Скользящая средняя или работает значит
есть ли функция scipy или функция numpy или модуль для python, который вычисляет текущее среднее значение массива 1D с учетом конкретного окна?
22 ответа:
для короткого, быстрого решения, которое делает все это в одном цикле, без зависимостей, приведенный ниже код отлично работает.
mylist = [1, 2, 3, 4, 5, 6, 7] N = 3 cumsum, moving_aves = [0], [] for i, x in enumerate(mylist, 1): cumsum.append(cumsum[i-1] + x) if i>=N: moving_ave = (cumsum[i] - cumsum[i-N])/N #can do stuff with moving_ave here moving_aves.append(moving_ave)
UPD: более эффективные решения были предложены Alleo и jasaarim.
можно использовать
np.convolve
для этого:np.convolve(x, np.ones((N,))/N, mode='valid')
объяснение
текущее среднее-это случай математической операции свертка. Для текущего среднего значения вы перемещаете окно по входу и вычисляете среднее значение содержимого окна. Для дискретных 1D сигналов, свертка-это то же самое, за исключением того, что вместо среднего вы вычисляете произвольную линейную комбинацию, т. е. умножаете каждый элемент на соответствующий коэффициент и складываете результаты.

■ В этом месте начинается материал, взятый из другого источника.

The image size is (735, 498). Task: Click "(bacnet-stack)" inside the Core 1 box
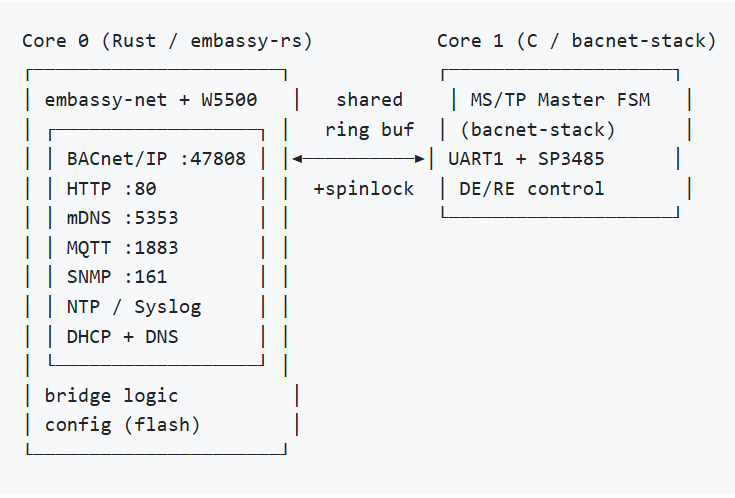click(x=538, y=129)
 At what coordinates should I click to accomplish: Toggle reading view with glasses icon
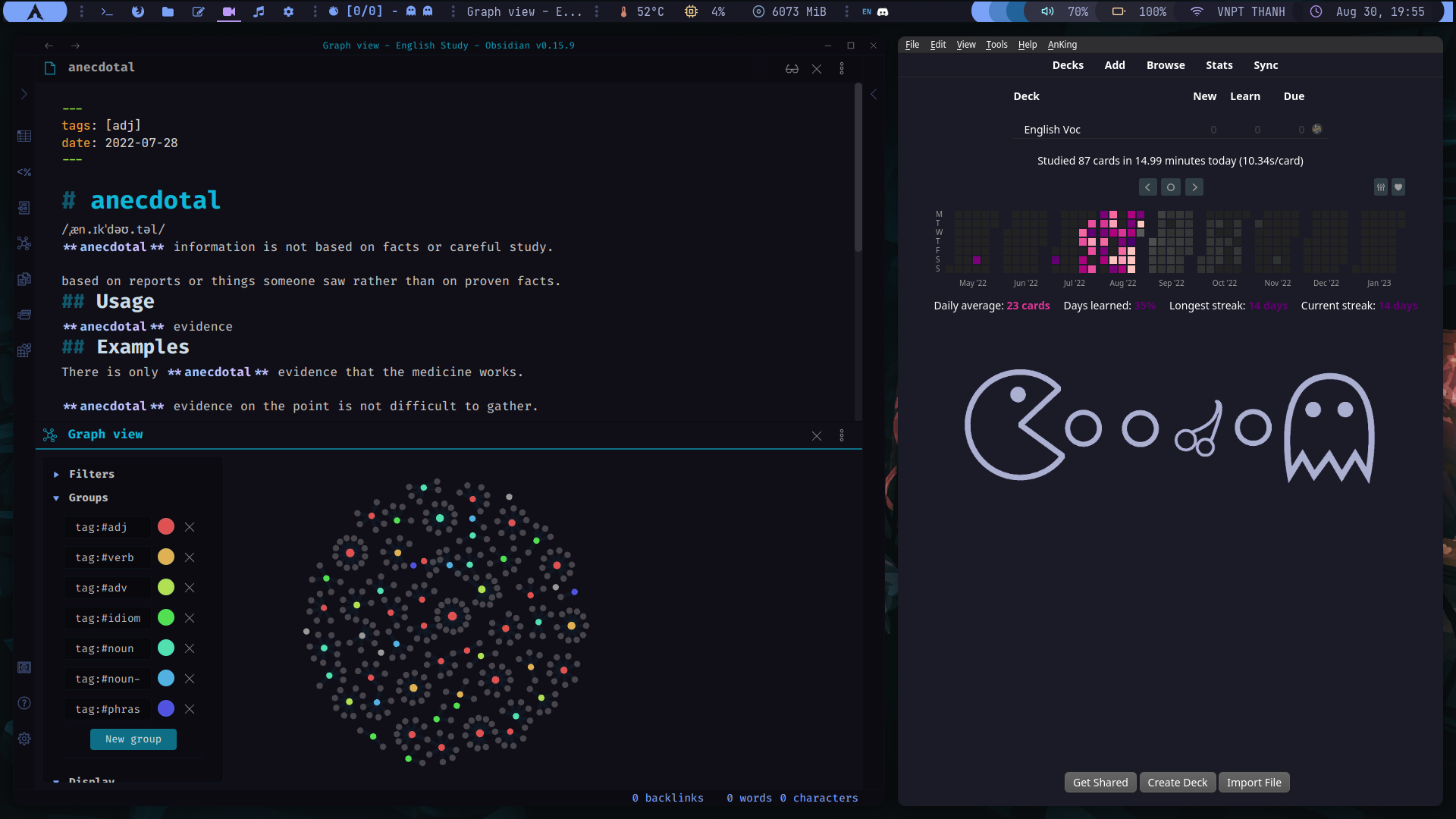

Эти коэффициенты, по одному для каждой позиции в окне, иногда называют сверткой ядро. Теперь, среднее арифметическое N значений
(x_1 + x_2 + ... + x_N) / N
, Так что соответствующее ядро(1/N, 1/N, ..., 1/N)
, а это именно то, что мы получаем с помощьюnp.ones((N,))/N
.края
в
эффективным решением
свертка намного лучше, чем простой подход, но (я думаю) он использует БПФ и, следовательно, довольно медленно. Однако специально для вычисления текущего значения следующий подход отлично работает
def running_mean(x, N): cumsum = numpy.cumsum(numpy.insert(x, 0, 0)) return (cumsum[N:] - cumsum[:-N]) / float(N)
код для проверки
In[3]: x = numpy.random.random(100000) In[4]: N = 1000 In[5]: %timeit result1 = numpy.convolve(x, numpy.ones((N,))/N, mode='valid') 10 loops, best of 3: 41.4 ms per loop In[6]: %timeit result2 = running_mean(x, N) 1000 loops, best of 3: 1.04 ms per loop
отметим, что
numpy.allclose(result1, result2)
иTrue
два метода эквивалентны. Чем больше N, тем больше разница во времени.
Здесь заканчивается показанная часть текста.